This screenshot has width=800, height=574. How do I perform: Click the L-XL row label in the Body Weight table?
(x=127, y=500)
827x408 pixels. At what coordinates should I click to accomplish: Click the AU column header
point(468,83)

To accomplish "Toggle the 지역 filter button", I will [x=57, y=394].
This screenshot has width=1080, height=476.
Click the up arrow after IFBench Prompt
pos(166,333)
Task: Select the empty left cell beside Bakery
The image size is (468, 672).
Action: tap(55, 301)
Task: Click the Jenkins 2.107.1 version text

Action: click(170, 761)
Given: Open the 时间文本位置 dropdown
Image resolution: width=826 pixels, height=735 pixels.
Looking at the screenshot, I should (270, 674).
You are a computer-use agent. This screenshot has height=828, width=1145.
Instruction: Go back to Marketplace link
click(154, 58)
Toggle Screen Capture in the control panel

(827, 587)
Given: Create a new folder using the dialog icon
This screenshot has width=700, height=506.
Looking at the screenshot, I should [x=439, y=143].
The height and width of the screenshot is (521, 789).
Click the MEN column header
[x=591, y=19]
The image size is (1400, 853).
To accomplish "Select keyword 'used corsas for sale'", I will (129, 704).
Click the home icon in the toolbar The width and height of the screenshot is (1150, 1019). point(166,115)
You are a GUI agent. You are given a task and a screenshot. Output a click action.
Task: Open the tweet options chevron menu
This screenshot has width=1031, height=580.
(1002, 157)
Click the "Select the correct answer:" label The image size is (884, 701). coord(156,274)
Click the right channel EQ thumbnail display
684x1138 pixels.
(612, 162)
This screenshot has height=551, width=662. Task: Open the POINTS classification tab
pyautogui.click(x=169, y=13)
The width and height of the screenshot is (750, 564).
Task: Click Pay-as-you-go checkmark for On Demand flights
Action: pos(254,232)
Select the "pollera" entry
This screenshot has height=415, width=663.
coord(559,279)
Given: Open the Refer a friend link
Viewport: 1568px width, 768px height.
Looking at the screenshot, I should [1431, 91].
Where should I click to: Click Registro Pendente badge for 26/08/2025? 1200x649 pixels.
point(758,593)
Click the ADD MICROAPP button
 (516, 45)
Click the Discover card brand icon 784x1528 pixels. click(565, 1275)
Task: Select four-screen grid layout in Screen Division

— THE PROBLEM —
Reproduce all of the records above, substituting "column heading" for each occurrence of "column header" and leaving everything else unchanged.

— ANSWER BELOW —
This screenshot has width=800, height=574. How do I perform: Click the L-XL row label in the Body Weight table?
(x=127, y=500)
827x408 pixels. At what coordinates should I click to accomplish: Click the AU column heading
point(468,83)

To accomplish "Toggle the 지역 filter button", I will [x=57, y=394].
This screenshot has width=1080, height=476.
Click the up arrow after IFBench Prompt
pos(166,333)
Task: Select the empty left cell beside Bakery
The image size is (468, 672).
Action: tap(55, 301)
Task: Click the Jenkins 2.107.1 version text

Action: click(170, 761)
Given: Open the 时间文本位置 dropdown
Image resolution: width=826 pixels, height=735 pixels.
Looking at the screenshot, I should (270, 674).
You are a computer-use agent. This screenshot has height=828, width=1145.
Instruction: Go back to Marketplace link
click(154, 58)
Toggle Screen Capture in the control panel

(827, 587)
Given: Create a new folder using the dialog icon
This screenshot has width=700, height=506.
Looking at the screenshot, I should [x=439, y=143].
The height and width of the screenshot is (521, 789).
Click the MEN column heading
[x=591, y=19]
The image size is (1400, 853).
To accomplish "Select keyword 'used corsas for sale'", I will (129, 704).
Click the home icon in the toolbar The width and height of the screenshot is (1150, 1019). point(166,115)
You are a GUI agent. You are given a task and a screenshot. Output a click action.
Task: Open the tweet options chevron menu
This screenshot has width=1031, height=580.
(1002, 157)
Click the "Select the correct answer:" label The image size is (884, 701). coord(156,274)
Click the right channel EQ thumbnail display
684x1138 pixels.
(612, 162)
This screenshot has height=551, width=662. Task: Open the POINTS classification tab
pyautogui.click(x=169, y=13)
The width and height of the screenshot is (750, 564).
Task: Click Pay-as-you-go checkmark for On Demand flights
Action: pos(254,232)
Select the "pollera" entry
This screenshot has height=415, width=663.
coord(559,279)
Given: Open the Refer a friend link
Viewport: 1568px width, 768px height.
Looking at the screenshot, I should [1431, 91].
Where should I click to: Click Registro Pendente badge for 26/08/2025? 1200x649 pixels.
point(758,593)
Click the ADD MICROAPP button
 (516, 45)
Click the Discover card brand icon 784x1528 pixels. click(565, 1275)
Task: Select four-screen grid layout in Screen Division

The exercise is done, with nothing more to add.